This low carb lasagna skillet replaces noodles with spaghetti squash. So simple to throw together on a weeknight, and easy prep ahead and reheat for easy lunches!
Lasagna might just be one of my all-time favorite meals! The cheese, the sauce, the noodles, the CHEESE. I am so happy to find some lighter lasagna recipes (like this Zucchini Noodle Lasagna, and these Lasagna Stuffed Portobellos) that help us fit it into our healthy lifestyle.
And today we’re using spaghetti squash as a noodle replacement! Not only is it easier to put together than a traditional lasagna recipe, but it is lighter with only 9 grams net carbs per serving.
Reasons you’ll love this low carb lasagna skillet
- it’s so much quicker to throw together than a traditional lasagna (especially if you pre-cook your spaghetti squash)

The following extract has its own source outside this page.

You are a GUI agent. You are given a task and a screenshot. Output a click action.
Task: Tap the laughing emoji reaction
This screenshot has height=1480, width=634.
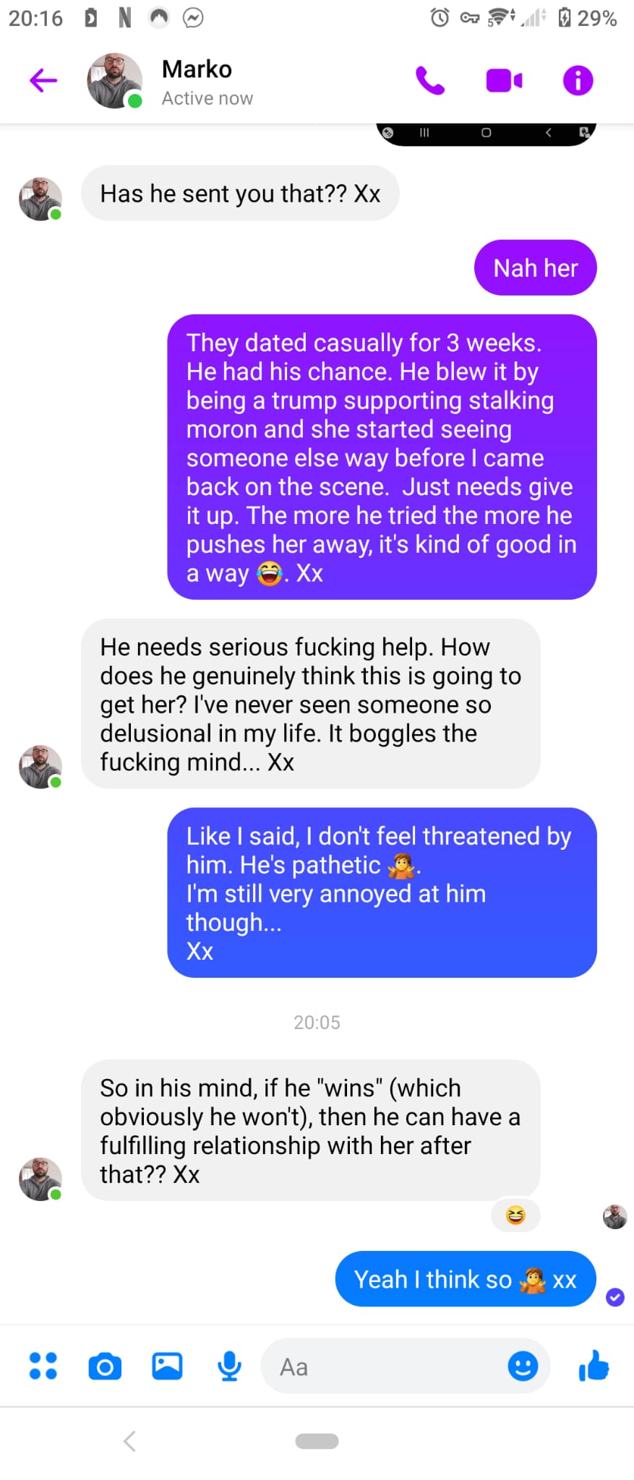pos(515,1216)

- it’s lighter but still has those same delicious lasagna flavors
- you can prep it ahead and reheat for easy meal prep lunches
How to make it
This low carb skillet lasagna recipe replaces the noodles with spaghetti squash. I recommend cooking your spaghetti squash in the Instant Pot for the quickest method, but you can also bake it in the oven.
- In a large oven-proof skillet, cook your lean ground beef. Drain the fat/liquid.
- Add in marinara sauce (look for a low carb brand like Rao’s if you are keto), spaghetti squash, and spices. Cook for a few min.
- Dollop with ricotta. Sprinkle with mozzarella.
- Place in the oven and bake for 5 min until cheese melts.
Can I make a lasagna skillet with regular noodles?
Probably, although I have not tried. I would pre-cook them, drain, and then stir them in.
Can I swap the spaghetti squash for another veggie noodle?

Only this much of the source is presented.